Task details: When you reach the line in the data below that contains "Akzeptieren (88, 2476)", please start repeating lines exactly, and stop after the line that contains "Schwabach (37, 1004)", repeating nothing else.
--- START ---
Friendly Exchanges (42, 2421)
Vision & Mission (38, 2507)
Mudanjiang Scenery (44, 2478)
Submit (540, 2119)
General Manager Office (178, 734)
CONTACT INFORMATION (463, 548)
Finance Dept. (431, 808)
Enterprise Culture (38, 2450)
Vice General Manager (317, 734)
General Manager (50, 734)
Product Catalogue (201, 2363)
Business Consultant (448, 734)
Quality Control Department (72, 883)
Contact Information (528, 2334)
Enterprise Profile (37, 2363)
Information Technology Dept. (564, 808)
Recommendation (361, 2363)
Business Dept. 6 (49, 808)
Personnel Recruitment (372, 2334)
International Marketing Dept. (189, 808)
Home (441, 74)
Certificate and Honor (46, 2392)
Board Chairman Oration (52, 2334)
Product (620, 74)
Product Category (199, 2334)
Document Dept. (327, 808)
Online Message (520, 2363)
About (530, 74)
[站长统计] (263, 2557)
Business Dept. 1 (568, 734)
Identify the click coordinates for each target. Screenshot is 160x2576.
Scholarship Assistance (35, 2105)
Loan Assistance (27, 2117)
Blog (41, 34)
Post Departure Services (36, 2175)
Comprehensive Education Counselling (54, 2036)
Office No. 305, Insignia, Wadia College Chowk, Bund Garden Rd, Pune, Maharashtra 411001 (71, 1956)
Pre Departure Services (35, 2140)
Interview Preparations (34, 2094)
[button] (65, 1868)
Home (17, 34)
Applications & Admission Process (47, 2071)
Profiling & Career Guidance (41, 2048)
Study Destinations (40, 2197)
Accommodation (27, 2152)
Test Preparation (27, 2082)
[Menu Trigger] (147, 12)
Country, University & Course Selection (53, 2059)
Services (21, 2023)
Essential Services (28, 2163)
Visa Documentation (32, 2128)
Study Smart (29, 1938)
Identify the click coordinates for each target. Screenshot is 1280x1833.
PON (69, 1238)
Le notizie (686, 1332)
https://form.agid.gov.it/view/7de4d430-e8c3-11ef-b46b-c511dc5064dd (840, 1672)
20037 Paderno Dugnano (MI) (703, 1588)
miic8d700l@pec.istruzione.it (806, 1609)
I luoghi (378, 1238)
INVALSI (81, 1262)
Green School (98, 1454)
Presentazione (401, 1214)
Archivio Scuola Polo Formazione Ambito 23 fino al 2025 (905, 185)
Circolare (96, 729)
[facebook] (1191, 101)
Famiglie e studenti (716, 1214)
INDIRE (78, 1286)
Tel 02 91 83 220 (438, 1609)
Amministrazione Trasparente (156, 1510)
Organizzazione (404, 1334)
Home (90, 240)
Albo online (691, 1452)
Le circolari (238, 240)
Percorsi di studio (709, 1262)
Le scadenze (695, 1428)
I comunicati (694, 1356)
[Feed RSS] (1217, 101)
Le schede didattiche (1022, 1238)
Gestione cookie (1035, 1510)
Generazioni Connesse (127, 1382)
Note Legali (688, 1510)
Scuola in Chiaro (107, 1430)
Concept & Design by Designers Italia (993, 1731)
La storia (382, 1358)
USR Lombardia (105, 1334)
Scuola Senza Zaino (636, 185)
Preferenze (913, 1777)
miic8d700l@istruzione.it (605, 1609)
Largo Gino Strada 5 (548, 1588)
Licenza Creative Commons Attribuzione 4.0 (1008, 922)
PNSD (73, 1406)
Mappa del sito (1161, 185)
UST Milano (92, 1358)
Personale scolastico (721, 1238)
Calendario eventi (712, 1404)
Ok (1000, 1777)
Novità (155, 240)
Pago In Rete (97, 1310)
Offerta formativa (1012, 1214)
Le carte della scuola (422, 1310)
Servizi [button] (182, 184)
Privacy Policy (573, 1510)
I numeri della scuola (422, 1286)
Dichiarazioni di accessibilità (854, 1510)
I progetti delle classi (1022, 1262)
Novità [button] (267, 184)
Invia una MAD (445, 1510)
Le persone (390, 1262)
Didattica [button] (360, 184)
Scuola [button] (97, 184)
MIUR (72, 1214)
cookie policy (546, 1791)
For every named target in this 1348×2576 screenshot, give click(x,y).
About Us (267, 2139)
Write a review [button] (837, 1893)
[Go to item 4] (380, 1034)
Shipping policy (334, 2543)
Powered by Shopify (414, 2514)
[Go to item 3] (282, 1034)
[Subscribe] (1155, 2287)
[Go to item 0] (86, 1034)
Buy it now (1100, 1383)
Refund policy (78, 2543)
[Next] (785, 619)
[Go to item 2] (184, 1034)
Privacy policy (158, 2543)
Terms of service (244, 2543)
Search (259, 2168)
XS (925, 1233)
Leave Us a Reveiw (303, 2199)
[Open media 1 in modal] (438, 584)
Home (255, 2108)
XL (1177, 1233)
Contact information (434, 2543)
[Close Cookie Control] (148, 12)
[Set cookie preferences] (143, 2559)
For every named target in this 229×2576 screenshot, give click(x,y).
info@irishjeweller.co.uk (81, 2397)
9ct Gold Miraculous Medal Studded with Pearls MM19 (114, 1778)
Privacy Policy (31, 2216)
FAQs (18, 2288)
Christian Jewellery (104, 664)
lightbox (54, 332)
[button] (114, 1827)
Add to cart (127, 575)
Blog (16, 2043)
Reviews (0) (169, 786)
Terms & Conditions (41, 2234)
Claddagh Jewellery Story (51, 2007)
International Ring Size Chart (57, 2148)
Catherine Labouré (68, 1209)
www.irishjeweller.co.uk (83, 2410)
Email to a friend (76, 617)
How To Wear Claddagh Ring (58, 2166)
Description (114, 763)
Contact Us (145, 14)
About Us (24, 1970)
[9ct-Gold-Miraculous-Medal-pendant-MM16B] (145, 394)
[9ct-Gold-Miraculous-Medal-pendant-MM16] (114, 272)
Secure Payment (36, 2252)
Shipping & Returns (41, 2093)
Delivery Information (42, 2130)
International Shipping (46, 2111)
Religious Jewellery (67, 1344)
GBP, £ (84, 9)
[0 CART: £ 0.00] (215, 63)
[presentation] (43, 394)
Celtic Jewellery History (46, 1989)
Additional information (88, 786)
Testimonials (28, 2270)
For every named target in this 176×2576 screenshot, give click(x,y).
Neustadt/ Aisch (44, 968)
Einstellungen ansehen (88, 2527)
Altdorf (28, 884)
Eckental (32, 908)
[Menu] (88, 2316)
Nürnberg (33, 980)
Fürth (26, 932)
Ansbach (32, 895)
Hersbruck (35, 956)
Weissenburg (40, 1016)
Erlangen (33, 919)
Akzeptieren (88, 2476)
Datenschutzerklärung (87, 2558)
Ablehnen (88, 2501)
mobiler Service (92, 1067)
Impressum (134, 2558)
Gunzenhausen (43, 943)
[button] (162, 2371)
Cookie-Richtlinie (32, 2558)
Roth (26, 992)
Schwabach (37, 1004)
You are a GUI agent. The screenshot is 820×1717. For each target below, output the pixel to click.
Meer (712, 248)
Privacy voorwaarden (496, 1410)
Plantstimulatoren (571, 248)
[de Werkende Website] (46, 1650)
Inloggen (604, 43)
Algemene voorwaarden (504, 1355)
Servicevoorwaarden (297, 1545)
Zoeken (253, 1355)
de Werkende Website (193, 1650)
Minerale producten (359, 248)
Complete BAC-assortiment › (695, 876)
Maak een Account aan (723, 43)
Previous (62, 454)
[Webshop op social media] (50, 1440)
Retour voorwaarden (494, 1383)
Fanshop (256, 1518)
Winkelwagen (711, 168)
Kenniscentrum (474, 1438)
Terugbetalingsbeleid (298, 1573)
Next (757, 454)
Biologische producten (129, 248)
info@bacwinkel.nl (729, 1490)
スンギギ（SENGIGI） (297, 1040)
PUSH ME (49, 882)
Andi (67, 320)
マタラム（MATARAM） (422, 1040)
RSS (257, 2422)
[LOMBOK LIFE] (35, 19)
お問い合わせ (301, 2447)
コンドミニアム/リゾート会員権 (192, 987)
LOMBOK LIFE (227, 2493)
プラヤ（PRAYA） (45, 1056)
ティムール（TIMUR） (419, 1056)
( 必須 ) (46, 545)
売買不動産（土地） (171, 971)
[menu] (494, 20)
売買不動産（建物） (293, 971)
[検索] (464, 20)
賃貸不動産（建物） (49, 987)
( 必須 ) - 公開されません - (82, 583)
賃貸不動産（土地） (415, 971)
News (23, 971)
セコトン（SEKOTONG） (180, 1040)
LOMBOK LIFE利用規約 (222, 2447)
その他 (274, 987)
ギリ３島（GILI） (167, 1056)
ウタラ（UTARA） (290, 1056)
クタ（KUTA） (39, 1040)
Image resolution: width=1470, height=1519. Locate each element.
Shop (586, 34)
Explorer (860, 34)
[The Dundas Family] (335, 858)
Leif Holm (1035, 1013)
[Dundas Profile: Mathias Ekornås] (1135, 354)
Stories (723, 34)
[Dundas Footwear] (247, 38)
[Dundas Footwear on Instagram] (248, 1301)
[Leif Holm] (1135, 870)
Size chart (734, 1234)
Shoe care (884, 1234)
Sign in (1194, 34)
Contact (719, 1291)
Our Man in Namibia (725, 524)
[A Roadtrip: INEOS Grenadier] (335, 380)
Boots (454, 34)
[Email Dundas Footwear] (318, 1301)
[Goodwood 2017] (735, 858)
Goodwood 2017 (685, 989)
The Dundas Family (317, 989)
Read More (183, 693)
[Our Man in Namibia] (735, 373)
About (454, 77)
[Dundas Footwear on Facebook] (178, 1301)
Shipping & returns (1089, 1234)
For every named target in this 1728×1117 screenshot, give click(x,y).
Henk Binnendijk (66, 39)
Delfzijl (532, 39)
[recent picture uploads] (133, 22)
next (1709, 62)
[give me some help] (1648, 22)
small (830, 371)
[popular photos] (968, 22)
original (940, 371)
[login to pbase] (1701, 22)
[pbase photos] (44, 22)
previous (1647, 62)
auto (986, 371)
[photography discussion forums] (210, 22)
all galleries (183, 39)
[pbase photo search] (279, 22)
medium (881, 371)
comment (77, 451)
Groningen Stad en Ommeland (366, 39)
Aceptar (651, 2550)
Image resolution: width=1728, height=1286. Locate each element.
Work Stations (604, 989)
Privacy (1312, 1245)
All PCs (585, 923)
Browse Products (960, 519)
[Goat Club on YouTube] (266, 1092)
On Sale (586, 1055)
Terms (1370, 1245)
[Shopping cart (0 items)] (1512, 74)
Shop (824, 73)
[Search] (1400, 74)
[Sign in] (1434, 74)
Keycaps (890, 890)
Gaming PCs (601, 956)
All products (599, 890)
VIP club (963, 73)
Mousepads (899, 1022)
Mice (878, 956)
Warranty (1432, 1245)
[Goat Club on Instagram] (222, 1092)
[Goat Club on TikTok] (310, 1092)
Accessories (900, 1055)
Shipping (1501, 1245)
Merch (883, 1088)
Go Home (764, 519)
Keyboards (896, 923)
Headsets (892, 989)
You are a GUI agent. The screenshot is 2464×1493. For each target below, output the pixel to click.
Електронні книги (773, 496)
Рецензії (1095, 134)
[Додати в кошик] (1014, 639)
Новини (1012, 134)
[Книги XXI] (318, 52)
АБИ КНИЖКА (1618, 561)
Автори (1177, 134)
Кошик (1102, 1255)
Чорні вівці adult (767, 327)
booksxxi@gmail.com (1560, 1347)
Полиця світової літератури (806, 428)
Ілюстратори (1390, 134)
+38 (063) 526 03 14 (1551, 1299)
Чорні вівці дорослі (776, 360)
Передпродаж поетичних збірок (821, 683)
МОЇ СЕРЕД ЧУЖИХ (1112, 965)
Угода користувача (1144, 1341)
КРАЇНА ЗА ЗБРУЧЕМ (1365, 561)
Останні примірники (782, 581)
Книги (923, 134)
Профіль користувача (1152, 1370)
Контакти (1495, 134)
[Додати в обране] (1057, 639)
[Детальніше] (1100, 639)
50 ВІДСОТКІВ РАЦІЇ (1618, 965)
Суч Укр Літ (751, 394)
--- END ---
Task answer:
Akzeptieren (88, 2476)
Datenschutzerklärung (87, 2558)
Ablehnen (88, 2501)
mobiler Service (92, 1067)
Impressum (134, 2558)
Gunzenhausen (43, 943)
[button] (162, 2371)
Cookie-Richtlinie (32, 2558)
Roth (26, 992)
Schwabach (37, 1004)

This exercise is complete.